I guess I’ve been reviewing a lot of Alejandro Jodorowsky’s books lately. There’s a reason for this: Humanoids has been releasing a lot of them, and they’re wonderful. The latest is the softcover edition of Madwoman of the Sacred Heart.
Alan Mangel is a successful and popular philosophy professor whose students treat him like a rock star: female students wear purple, his favourite colour, to show how much they admire him. Anyway, things start to go wrong for Alan when his wife divorces him on his birthday. Then one of his female students, Elisabeth, announces that they will have a child together, a second John the Baptist who will lead the world to a new saviour. Although he thinks Elisabeth is mad, Alan lets his animal instincts take over and is drawn into her insanity. Soon Elisabeth is pregnant, and she takes Alan on a quest to find Joseph and Mary – who turn out to be nothing like Alan expects. But by then it’s too late to turn back. Alan keeps trying to appeal to reason, but reason becomes less and less useful in this world of prophets and mystical revelations.
Madwoman has some interesting similarities with Jodorowsky’s and Moebius’s most famous work, The Incal: in both stories the protagonist keeps getting drawn into faith, but his cowardice or skepticism keeps preventing him from taking part fully. This book is much more mundane in setting than Incal: it’s set in France, not outer space, after all. But the earthly setting lets Moebius concentrate on the characters. This book shows off Moebius’s fantastic talent for depicting the characters’ inner lives. In every panel, Alan looks different – frustrated, angry, joyful, doubtful – rarely have I seen such an incredibly wide and constantly changing range of emotions expressed in comic art.

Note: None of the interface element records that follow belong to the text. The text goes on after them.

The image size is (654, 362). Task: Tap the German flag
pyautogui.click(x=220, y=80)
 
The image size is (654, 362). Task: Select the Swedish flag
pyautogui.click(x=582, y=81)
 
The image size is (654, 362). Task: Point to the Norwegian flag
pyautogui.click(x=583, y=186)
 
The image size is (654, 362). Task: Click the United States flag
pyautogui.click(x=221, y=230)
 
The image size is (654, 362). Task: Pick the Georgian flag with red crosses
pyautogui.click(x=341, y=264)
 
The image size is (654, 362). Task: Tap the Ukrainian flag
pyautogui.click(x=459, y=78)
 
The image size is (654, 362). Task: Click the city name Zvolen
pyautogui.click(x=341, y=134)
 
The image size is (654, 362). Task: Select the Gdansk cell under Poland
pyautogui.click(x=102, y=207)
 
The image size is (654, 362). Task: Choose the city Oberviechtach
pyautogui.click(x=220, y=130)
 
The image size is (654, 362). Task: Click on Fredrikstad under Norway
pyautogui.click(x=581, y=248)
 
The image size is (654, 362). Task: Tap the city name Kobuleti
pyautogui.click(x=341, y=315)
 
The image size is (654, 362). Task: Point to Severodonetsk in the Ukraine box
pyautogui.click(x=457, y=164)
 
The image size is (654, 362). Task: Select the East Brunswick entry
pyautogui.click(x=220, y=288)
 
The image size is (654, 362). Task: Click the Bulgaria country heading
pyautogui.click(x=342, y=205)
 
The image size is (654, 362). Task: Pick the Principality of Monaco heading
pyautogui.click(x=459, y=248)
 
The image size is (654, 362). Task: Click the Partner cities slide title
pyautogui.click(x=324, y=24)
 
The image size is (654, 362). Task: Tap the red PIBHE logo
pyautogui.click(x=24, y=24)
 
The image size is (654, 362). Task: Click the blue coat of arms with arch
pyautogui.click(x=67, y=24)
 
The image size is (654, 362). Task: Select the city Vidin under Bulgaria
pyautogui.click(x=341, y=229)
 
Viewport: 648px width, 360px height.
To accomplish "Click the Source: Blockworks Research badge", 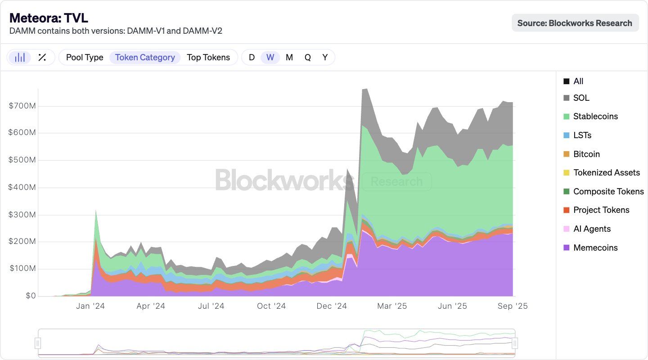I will [575, 23].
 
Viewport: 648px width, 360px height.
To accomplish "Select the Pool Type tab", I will [85, 57].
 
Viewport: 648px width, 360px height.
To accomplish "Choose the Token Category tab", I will [145, 57].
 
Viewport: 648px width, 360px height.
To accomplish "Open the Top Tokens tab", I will [208, 57].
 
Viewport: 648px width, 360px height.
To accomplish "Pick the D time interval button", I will [252, 57].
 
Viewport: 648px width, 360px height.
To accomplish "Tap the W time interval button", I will [270, 57].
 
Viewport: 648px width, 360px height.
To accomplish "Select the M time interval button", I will [289, 57].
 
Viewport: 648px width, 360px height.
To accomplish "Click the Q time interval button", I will [307, 57].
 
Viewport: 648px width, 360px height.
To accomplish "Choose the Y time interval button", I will [325, 57].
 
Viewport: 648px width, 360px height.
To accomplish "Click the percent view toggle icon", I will [42, 57].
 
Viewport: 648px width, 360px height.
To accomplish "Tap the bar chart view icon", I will [20, 57].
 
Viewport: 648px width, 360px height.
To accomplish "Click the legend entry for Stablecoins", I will [595, 116].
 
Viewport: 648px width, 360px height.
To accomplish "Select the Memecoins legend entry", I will [595, 248].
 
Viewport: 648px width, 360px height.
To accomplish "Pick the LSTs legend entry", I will [582, 135].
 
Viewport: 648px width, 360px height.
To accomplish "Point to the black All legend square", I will [566, 81].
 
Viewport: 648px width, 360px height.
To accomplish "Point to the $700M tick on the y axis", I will [22, 106].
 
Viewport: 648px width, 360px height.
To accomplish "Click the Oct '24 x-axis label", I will [271, 306].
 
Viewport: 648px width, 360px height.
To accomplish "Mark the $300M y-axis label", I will [22, 215].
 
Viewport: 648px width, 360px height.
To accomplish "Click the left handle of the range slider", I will [38, 343].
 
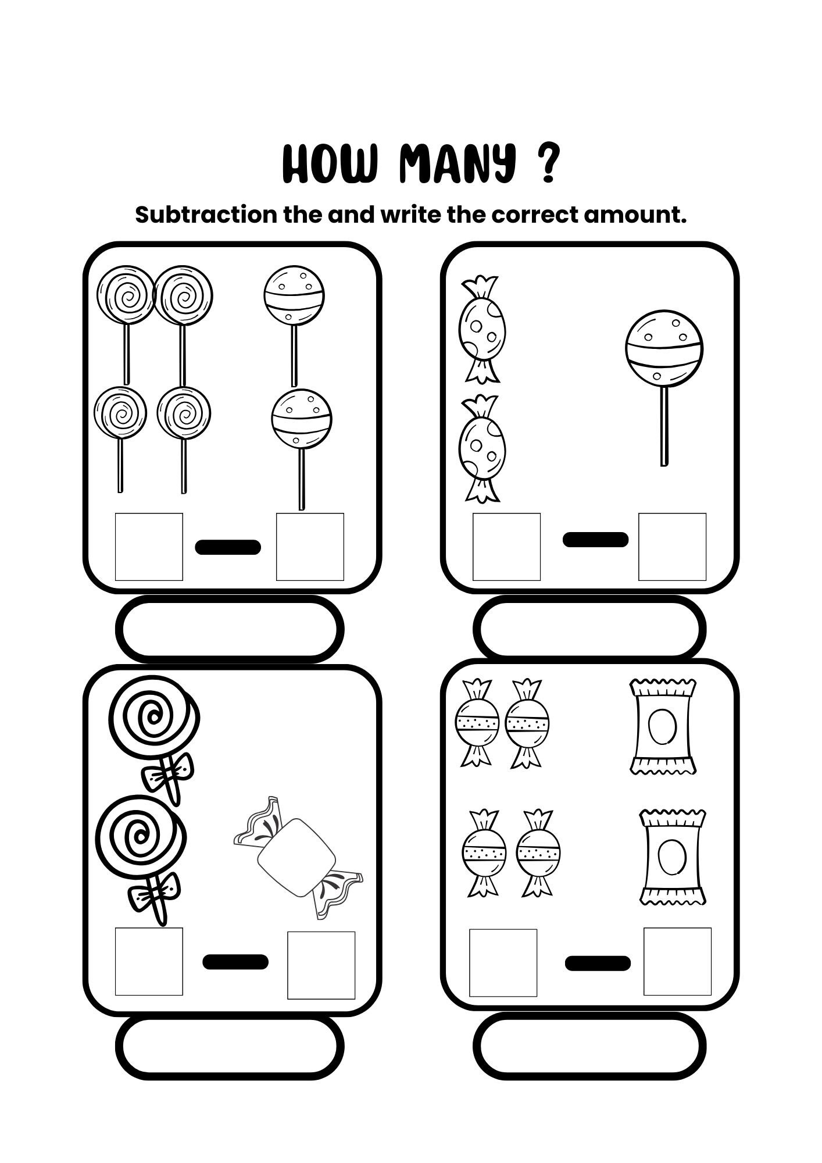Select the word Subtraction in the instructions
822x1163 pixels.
point(206,215)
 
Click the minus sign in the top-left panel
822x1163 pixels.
point(228,547)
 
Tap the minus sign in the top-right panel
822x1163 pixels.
point(595,540)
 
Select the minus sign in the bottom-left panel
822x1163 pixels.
point(235,962)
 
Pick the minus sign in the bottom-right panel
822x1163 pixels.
point(598,963)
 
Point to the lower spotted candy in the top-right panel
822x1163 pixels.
point(482,448)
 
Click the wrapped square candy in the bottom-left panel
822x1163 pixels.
point(298,857)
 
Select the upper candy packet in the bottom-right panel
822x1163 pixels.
point(663,727)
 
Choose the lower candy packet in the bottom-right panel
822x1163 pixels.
point(673,857)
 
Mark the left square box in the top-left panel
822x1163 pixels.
point(149,547)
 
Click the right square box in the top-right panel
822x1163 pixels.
point(672,547)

There are changes in the artwork over the course of the story. The detailed dark reds and purples in the first volume are replaced by a looser, more cartoony style and bright yellows and golds in the second volume, as the characters move to sunny southern France. The leisurely pace of the first two volumes gives way to the hectic, crammed pace of the third, with many small panels crammed into each page, as the story moves to South America and gets weirder and weirder. The end of the last volume draws on Moebius’s interest in Native American art and iconography.
In terms of the plot, Madwoman, like Incal, is completely mad. Mad as in constantly surprising the reader with dramatic changes in plot and character. By the end of the story all of the characters have changed utterly, both physically and spiritually. Some readers will like how Alan looks a lot like Jodorowsky himself, and how Alan’s journey echoes so many of Jodorowsky’s spiritual interests. If you’re of a more skeptical bent, you’ll like the story for Jodorowsky’s constant mad ideas.
Madwoman of the Sacred Heart is what comics should be: unapologetically outrageous and beautiful.